The carpet in the passage was damp with footprints, more of which he would have avoided if he hadn’t been distracted by sounds in the rooms. Where he’d seen the teddy bear someone was murmuring “Up you come to Mummy. Gummy gum.” Next door a voice was crooning “There you all are,” presumably to the photographs, and Shone was glad to hear no words from the site of the lopsided knitting, only a clicking so rapid it sounded mechanical. Rather than attempt to interpret any of the muffled noises from the rooms off the darker section of the corridor, he padded downstairs so fast he almost missed his footing twice.

Nothing was moving in the hall except rain under the front door.
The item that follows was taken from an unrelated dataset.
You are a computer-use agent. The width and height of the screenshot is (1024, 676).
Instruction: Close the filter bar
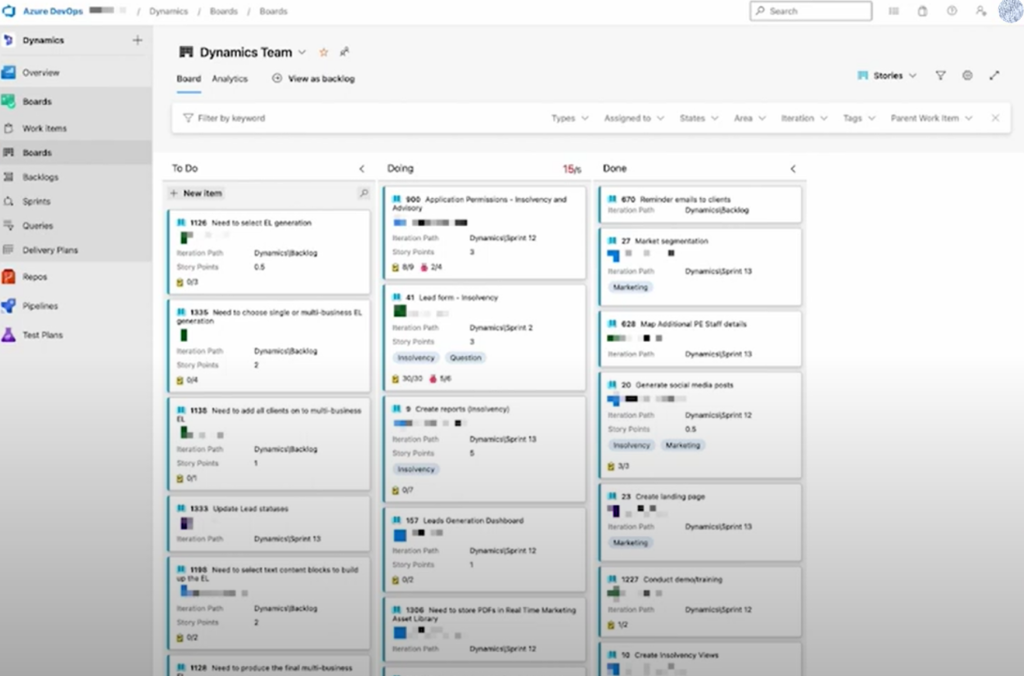tap(995, 118)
Several conversations were ignoring one another in the television lounge. He picked up the receiver and thrust coins into the box, and his finger faltered over the zero on the dial. Perhaps because he was distracted by the sudden hush, he couldn’t remember Ruth’s number.

He dragged the hole of the zero around the dial as far as it would go in case that brought him the rest of the number, and as the hole whirred back to its starting point, it did. Ten more turns of the dial won him a ringing padded with static, and he felt as if the entire house was waiting for Ruth to answer. It took six pairs of rings—longer than she needed to cross her flat—to make her say “Ruth Lawson.”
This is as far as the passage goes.